_Exercise details_
Put this sentence from the Skarlett Riot text into Spanish: "On 27 October 2017, Skarlett Riot released their second album Regenerate."

_Passage_

==================================================

- Origin: Scunthorpe, England
- Genres: Hard rock; alternative metal; melodic metalcore;
- Years active: 2010–present
- Labels: Despotz Records Record Union
- Members: Chloe "Skarlett" Drinkwater Danny Oglesby Luke Oglesby Tim Chambers
- Past members: Tom Mansfield Martin Shepherd
- Website: www.skarlettriot.co.uk

= Skarlett Riot =

English rock band

Skarlett Riot is an English rock band, formed in Scunthorpe, England, in 2010.

==History==
The band members met for the first time in school, where they were known under the name 'Fuzion'. A short time later, they renamed themselves Skarlett Riot and produced their first EP, which was released on 4 November 2010.

Two years later, the second EP called "Villain" was released, with which they gained their first wave of fame. In 2013, they released their first single, "Faded Memory", which can be found on their debut album Tear Me Down, which was released in the same year. In the same year, bassist Tom Mansfield left the group. Martin Shepherd rehearsed with Skarlett Riot for the first time before being officially appointed as the new bassist on 16 January 2014. Together, they performed at the Eat You Alive Festival.

On 16 February 2015, the band released their third EP called We Are the Brave and supported Gus G. on his UK tour.

In 2017, the single "Feel" was released, which can be found on the previously released EP, Sentience. Both a music video and a remix of Zardonic were released in a short time.

On 27 October 2017, Skarlett Riot released their second album Regenerate.

In early 2019, the band announced the departure of bassist Martin Shepherd. Tim Chambers formally joined the band as their new bassist at the end of 2019.

==================================================

_Dataset excerpts_
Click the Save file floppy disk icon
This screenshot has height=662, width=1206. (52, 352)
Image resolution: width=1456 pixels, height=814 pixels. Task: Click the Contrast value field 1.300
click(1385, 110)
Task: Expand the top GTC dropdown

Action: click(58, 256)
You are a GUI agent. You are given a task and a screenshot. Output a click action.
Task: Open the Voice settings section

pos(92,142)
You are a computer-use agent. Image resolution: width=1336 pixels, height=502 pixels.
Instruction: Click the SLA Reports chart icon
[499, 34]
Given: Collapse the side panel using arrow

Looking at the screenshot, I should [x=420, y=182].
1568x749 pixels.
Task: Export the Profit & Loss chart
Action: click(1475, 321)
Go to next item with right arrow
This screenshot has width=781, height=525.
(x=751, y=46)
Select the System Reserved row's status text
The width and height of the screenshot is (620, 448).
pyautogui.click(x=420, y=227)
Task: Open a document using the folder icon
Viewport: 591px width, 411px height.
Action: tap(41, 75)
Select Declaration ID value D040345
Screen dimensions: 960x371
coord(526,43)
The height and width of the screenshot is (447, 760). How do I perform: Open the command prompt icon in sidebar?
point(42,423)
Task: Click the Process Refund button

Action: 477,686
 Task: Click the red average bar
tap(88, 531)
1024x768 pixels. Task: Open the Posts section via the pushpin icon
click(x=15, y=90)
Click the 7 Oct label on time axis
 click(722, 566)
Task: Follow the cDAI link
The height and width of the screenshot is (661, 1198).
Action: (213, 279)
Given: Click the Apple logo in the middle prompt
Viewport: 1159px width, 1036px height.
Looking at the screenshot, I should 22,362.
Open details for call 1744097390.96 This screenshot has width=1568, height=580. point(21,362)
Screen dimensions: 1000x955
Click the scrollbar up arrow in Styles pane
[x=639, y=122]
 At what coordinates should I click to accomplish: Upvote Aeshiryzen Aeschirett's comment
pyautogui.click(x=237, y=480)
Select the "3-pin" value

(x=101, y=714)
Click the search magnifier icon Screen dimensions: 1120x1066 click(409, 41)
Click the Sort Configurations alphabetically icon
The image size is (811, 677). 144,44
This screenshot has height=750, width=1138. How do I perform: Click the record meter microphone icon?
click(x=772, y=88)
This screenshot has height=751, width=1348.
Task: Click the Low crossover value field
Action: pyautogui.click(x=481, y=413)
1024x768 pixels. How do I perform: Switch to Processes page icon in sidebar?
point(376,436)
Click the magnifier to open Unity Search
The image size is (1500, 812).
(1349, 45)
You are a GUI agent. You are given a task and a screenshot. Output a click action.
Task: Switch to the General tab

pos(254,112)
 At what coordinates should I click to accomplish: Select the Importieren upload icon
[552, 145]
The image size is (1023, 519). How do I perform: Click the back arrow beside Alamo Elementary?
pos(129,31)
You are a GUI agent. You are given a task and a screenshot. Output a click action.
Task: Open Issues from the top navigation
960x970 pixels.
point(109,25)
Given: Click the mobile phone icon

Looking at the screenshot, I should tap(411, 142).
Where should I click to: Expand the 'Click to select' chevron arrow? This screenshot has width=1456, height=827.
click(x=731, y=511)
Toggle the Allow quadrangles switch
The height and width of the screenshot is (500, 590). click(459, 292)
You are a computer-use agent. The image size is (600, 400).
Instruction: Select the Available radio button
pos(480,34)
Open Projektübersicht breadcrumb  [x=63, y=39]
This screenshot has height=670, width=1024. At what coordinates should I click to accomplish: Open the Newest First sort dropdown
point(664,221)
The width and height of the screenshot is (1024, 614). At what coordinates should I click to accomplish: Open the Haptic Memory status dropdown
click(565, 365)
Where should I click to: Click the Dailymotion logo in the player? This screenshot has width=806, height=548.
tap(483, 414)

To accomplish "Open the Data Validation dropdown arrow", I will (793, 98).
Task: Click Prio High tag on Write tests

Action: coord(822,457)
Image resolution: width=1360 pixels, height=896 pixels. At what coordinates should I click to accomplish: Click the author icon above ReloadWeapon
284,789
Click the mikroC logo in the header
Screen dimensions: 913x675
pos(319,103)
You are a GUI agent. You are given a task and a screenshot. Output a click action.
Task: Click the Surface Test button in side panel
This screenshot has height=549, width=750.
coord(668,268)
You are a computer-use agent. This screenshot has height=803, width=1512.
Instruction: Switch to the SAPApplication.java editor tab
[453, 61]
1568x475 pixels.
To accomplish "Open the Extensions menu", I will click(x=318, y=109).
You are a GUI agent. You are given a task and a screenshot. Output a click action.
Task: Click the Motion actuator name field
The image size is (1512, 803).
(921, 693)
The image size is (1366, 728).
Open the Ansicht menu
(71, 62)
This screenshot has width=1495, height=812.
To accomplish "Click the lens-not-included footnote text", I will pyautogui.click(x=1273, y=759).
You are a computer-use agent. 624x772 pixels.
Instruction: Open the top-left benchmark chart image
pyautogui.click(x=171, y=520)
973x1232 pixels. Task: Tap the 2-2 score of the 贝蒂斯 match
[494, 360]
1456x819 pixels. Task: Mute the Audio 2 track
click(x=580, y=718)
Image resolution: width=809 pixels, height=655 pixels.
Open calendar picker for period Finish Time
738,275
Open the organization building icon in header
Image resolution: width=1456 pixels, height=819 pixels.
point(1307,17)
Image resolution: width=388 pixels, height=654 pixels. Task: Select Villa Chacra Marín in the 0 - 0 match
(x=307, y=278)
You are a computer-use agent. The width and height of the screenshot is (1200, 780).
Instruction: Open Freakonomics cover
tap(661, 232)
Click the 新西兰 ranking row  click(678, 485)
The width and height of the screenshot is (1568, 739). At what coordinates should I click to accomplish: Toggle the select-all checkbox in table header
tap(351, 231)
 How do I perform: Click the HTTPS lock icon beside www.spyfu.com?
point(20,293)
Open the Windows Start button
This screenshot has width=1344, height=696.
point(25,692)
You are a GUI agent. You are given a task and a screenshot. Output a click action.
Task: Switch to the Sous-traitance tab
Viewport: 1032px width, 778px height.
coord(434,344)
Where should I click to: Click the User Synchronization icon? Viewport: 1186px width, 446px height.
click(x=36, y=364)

==================================================

_Finished task_
El 27 de octubre de 2017, Skarlett Riot publicó su segundo álbum, Regenerate.